Safety. All organizations, regardless of size, are required to meet minimum regulatory standards for workplace and workforce safety; however, high‐performing organizations have processes in place to ensure that they not only meet these minimum safety standards but also go beyond a compliance orientation to a safety-first commitment. This includes designing proactive processes, with input from people directly involved in the work; ensuring a safe working environment; and ensuring a safe environment for students, other customers, and stakeholders on your premises.
Supply-networks. Rather than a one-to-one-to-one supply chain, organizations must increasingly rely on a supply-network to manage assets outside traditional organizational boundaries. Suppliers, partners, and collaborators are receiving increasing strategic attention as organizations reevaluate their core competencies and their place within their organizational ecosystem. To optimize the value of its supply network, organizations need to position themselves to take advantage of an agile, interdependent network of suppliers.
Supply‐network management. For many organizations, supply‐network management has become a key factor in achieving productivity and profitability goals and overall organizational success. Supplier processes should fulfill two purposes: to help improve the performance of suppliers and partners, and to help them contribute to improving your overall operations. Supply‐network management might include processes for selecting suppliers, with the aim of reducing the total number of suppliers and increasing preferred supplier and partner agreements. In the face of potential disruptions, organizations may need shorter, more efficient, and more flexible supply networks. Flexibility includes operating with a just-in-case approach, such as by localizing supply networks and conceiving a larger ecosystem relationship with critical suppliers by sharing strategies, learning networks, and digital platforms.
Supply-network communication. Mechanisms for communicating with suppliers should use understandable language. They might involve in-person contact; email, social media, or other digital means; or the telephone. For many organizations, these mechanisms may change as marketplace, student, other customer, or stakeholder requirements change.
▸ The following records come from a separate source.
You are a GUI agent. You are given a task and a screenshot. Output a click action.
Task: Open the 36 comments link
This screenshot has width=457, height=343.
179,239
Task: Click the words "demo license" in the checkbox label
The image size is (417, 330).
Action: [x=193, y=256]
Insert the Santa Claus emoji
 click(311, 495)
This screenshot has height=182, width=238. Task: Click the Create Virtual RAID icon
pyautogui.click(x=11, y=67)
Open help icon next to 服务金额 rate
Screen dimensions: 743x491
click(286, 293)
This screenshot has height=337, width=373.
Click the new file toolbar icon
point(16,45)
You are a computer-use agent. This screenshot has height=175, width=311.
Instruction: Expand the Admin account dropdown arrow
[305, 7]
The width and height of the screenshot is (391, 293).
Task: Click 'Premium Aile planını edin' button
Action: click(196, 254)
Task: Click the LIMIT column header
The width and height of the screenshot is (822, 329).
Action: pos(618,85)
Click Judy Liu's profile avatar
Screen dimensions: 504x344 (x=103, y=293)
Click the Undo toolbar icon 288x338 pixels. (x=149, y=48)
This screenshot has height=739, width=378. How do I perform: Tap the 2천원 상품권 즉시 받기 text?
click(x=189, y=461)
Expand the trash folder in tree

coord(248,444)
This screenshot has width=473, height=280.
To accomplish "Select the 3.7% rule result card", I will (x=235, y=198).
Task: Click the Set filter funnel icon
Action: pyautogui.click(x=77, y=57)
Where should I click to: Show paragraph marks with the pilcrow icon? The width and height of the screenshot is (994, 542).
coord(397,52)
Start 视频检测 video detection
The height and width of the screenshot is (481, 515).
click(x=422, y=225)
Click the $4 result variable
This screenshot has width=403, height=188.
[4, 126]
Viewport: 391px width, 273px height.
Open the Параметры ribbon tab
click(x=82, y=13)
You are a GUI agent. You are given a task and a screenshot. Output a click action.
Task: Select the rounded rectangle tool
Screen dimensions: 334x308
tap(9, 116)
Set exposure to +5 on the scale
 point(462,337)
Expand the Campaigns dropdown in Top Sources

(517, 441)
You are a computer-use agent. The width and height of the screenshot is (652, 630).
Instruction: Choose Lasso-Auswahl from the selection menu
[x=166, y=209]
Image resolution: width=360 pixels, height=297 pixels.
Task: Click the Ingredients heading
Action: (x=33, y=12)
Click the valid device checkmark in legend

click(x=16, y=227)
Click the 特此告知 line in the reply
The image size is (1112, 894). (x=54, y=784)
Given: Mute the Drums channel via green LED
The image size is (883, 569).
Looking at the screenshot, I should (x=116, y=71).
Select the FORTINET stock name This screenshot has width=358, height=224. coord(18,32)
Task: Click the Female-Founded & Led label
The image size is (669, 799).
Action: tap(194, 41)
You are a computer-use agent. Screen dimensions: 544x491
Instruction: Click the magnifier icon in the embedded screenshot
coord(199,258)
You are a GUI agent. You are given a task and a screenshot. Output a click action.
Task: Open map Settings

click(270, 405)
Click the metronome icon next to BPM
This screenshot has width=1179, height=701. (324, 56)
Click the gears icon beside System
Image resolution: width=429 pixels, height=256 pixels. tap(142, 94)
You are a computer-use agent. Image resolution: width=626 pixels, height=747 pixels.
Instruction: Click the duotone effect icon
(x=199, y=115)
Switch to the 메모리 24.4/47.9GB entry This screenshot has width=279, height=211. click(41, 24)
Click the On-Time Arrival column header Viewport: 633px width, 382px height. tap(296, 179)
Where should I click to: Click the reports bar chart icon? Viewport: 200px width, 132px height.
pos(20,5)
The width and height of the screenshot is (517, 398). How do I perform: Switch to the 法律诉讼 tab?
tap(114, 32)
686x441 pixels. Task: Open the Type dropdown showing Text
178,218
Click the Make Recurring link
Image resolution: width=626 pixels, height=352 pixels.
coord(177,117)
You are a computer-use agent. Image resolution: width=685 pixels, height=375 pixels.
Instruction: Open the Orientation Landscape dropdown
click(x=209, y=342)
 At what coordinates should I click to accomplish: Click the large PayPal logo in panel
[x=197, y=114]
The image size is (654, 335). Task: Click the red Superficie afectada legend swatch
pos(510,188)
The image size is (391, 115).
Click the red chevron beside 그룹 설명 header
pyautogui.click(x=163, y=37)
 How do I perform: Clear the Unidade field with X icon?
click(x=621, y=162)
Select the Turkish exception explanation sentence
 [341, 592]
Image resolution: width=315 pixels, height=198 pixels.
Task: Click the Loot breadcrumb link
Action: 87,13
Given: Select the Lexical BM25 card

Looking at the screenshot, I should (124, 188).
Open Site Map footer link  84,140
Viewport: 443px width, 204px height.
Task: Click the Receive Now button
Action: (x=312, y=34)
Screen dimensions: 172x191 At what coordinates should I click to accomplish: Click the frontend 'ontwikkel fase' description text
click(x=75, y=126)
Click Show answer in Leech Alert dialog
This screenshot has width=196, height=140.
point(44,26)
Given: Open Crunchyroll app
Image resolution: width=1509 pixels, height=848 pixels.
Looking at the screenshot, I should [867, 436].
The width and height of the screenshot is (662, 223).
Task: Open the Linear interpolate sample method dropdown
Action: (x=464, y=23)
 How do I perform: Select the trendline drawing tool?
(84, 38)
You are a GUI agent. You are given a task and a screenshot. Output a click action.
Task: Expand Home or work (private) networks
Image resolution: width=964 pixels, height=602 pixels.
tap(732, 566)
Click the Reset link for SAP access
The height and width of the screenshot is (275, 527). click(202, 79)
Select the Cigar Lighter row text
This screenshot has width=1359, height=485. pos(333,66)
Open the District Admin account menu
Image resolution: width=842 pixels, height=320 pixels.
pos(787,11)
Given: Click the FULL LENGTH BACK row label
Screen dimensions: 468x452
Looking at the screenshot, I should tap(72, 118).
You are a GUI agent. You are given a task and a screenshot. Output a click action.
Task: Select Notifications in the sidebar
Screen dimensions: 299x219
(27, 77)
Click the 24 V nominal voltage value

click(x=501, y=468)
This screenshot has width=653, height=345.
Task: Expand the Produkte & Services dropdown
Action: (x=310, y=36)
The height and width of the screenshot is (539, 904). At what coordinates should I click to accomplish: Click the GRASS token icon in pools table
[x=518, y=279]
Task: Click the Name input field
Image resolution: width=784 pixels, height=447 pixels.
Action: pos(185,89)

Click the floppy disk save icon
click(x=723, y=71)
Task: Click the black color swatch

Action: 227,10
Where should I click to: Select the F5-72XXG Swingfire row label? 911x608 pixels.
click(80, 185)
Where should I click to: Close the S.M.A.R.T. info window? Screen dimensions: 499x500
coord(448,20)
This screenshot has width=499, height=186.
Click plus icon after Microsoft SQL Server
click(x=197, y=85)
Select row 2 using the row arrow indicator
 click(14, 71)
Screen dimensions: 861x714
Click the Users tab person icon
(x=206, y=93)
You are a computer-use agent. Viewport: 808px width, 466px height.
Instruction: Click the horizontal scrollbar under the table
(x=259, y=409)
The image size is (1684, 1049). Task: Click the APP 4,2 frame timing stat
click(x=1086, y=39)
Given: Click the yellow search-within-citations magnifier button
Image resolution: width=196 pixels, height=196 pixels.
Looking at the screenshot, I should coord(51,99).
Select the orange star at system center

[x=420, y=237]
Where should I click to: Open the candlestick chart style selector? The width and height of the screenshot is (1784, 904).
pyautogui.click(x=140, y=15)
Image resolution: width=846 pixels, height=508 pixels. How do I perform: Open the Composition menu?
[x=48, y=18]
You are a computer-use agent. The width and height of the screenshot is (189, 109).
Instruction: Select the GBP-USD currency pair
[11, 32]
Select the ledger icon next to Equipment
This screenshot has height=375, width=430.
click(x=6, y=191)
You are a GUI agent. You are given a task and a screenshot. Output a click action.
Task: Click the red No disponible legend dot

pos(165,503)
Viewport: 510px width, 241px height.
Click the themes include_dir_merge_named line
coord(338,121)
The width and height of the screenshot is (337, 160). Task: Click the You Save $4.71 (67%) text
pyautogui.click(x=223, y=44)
Business continuity and resilience. Organizations need to be able to act on multiple fronts to prepare for anticipated disruptions and—during a disruption—to protect, anticipate, and enhance faculty, staff, students’, and other customers’ engagement, supply-network and financial performance, organizational productivity, and community well-being. To be resilient, organizations must build agility into their way of being. The resilient organization avoids unnecessary centralization, bureaucracy, complexity, and inward focus, and maximizes speed, flexibility, simplicity, and situational awareness. To achieve resilience, leaders must be able to respond quickly to both opportunities and threats (agility), adapt strategy to changing circumstances (including core business models and programs/services), and have robust governance with a culture of trust.
Efforts to ensure the continuity of operations during a disruption should therefore consider all facets of your operations that are needed to provide your educational programs and services to students. The specific level of operations that you will need to provide will be guided by your mission and your students’ and other customers’ needs and requirements. You should also coordinate your continuity‐of-operations efforts with your efforts to ensure the availability of data and information (item 4.2).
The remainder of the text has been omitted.